TASK INPUT:
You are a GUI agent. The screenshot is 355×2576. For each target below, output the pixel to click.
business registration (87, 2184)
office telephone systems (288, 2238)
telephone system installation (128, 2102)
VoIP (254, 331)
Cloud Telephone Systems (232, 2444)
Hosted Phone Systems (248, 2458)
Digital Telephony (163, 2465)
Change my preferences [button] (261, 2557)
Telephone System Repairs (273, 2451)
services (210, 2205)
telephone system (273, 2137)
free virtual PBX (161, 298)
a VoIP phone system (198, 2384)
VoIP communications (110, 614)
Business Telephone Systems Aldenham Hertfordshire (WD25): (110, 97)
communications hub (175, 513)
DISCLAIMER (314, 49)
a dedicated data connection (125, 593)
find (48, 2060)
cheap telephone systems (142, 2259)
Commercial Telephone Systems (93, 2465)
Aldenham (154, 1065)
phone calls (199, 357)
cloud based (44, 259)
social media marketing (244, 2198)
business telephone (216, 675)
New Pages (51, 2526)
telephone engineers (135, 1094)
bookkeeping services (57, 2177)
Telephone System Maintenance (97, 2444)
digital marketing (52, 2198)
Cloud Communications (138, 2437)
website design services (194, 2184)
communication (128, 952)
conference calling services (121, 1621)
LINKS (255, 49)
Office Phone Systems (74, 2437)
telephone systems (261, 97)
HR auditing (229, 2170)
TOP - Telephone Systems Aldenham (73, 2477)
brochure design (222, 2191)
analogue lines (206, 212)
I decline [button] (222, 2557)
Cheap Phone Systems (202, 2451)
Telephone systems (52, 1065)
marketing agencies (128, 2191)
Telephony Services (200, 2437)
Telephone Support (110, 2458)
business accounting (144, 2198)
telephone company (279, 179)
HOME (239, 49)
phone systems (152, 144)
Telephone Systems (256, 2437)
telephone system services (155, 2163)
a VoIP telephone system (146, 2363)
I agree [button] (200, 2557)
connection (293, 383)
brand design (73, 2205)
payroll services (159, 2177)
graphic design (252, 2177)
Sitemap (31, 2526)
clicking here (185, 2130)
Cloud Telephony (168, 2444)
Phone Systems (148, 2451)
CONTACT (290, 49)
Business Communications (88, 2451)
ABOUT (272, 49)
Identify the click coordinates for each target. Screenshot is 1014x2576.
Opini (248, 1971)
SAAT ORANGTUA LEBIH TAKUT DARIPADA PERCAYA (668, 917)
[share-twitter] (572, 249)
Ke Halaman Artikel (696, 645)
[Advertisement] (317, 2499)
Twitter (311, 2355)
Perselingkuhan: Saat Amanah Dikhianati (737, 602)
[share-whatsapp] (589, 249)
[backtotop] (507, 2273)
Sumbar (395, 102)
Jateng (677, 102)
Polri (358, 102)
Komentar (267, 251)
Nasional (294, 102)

TASK TO COMPLETE: Would you copy out exactly the lines above that start at the one containing "Telephone Systems (256, 2437)" and end at the one containing "clicking here (185, 2130)", inclusive?

OUTPUT BELOW:
Telephone Systems (256, 2437)
telephone system services (155, 2163)
a VoIP telephone system (146, 2363)
I agree [button] (200, 2557)
connection (293, 383)
brand design (73, 2205)
payroll services (159, 2177)
graphic design (252, 2177)
Sitemap (31, 2526)
clicking here (185, 2130)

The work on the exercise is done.